Go through the lines below and copy any that hold the string "will".

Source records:
▬▬▬▬▬▬

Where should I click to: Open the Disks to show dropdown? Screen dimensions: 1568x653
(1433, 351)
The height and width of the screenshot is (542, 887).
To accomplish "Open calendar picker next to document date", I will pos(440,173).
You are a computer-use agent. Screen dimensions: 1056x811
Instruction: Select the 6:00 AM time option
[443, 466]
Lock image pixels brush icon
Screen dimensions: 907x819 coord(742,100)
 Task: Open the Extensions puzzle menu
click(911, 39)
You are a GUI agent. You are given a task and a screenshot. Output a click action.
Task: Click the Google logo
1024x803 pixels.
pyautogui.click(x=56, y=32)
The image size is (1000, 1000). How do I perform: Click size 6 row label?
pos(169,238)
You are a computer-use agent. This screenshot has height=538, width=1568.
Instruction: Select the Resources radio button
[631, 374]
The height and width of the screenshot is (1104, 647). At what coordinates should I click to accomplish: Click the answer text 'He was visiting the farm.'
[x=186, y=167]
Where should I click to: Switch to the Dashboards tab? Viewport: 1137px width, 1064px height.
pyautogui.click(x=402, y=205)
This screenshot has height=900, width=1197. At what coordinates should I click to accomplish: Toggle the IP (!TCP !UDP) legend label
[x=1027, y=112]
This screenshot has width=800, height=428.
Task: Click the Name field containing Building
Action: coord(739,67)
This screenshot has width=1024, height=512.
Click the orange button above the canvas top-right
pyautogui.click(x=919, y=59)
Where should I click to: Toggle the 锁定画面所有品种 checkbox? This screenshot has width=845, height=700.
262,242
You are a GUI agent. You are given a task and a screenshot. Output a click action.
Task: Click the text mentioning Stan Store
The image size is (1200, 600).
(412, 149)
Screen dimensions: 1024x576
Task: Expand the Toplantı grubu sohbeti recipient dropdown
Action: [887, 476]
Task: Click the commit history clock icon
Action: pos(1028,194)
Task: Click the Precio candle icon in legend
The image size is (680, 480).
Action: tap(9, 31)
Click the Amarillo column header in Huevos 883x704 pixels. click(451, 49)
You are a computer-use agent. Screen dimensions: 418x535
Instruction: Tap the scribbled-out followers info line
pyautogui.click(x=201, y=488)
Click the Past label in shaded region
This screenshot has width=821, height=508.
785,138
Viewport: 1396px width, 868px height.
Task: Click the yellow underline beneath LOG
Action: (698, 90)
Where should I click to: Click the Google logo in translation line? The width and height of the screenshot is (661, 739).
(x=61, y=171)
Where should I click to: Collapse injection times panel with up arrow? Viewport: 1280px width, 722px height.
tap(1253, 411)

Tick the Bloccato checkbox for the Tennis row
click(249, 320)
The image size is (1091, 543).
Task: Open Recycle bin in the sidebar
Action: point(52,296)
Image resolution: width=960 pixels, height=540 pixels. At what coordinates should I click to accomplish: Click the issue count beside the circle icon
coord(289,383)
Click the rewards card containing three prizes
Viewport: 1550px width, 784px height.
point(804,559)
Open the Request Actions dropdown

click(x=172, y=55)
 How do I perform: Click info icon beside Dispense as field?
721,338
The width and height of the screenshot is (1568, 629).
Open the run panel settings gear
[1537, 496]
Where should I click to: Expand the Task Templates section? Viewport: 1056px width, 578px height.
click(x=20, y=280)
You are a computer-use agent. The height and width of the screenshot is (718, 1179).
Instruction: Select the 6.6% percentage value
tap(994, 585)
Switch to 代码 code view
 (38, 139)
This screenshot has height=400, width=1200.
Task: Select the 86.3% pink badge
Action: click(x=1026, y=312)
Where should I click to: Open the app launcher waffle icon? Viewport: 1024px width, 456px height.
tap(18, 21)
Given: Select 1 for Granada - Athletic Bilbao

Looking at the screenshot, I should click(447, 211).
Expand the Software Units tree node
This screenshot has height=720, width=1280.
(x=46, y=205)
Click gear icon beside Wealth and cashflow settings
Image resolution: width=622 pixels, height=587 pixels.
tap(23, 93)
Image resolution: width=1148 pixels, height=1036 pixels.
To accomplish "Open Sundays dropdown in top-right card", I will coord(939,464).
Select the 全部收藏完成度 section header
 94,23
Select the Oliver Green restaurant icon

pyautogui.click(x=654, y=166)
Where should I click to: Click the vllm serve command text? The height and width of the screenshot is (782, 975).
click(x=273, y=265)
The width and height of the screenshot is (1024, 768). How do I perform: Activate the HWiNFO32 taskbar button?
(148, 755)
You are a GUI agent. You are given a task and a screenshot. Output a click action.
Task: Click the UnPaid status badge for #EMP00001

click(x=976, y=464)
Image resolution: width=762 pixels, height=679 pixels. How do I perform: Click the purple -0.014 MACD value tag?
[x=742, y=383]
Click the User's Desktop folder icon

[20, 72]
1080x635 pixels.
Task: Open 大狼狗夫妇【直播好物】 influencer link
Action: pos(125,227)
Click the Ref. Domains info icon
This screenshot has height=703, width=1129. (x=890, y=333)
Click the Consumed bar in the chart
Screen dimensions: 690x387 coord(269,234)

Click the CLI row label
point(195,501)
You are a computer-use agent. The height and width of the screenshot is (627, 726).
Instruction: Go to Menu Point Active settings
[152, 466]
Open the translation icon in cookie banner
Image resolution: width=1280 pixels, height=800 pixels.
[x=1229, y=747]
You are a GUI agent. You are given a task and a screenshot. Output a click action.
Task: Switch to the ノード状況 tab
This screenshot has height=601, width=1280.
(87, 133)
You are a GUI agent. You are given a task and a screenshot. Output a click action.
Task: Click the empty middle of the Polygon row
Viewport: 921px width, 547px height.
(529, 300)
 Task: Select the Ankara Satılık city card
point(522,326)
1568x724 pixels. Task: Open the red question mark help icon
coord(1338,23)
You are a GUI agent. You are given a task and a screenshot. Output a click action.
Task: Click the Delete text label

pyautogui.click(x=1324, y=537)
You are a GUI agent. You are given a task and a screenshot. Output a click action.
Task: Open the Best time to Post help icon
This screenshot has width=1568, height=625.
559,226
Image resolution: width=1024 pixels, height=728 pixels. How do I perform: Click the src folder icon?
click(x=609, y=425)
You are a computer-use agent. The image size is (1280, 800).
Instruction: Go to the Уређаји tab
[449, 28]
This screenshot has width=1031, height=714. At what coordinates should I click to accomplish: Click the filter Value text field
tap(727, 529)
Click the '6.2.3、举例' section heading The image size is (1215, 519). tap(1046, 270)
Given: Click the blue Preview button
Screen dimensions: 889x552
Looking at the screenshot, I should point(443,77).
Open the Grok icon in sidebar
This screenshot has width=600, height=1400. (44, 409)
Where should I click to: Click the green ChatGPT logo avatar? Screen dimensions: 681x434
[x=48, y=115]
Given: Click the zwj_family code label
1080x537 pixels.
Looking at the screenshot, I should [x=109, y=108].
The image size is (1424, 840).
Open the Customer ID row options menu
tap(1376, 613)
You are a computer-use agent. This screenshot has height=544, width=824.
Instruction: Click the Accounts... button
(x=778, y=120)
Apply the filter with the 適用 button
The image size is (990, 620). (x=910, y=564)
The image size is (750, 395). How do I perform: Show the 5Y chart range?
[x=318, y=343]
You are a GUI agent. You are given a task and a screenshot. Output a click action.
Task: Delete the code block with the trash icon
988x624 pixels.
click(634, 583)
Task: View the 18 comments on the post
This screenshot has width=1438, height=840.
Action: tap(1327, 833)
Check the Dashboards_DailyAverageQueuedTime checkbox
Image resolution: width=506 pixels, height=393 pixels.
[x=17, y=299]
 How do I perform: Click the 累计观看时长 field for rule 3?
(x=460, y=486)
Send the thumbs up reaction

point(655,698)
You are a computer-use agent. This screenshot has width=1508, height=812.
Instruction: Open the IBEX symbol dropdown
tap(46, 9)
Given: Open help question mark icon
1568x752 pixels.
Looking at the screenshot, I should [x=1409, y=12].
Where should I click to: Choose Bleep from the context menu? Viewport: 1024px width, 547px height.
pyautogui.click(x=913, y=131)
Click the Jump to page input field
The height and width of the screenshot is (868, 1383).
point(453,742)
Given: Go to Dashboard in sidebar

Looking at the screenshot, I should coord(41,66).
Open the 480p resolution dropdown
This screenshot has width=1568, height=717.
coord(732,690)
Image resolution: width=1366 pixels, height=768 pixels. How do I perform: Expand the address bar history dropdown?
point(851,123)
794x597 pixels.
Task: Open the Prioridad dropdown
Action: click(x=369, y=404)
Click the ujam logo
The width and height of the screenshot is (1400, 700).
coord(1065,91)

▬▬▬▬▬▬

## Answer section
To accomplish "Open calendar picker next to document date", I will pos(440,173).
To accomplish "Open Sundays dropdown in top-right card", I will coord(939,464).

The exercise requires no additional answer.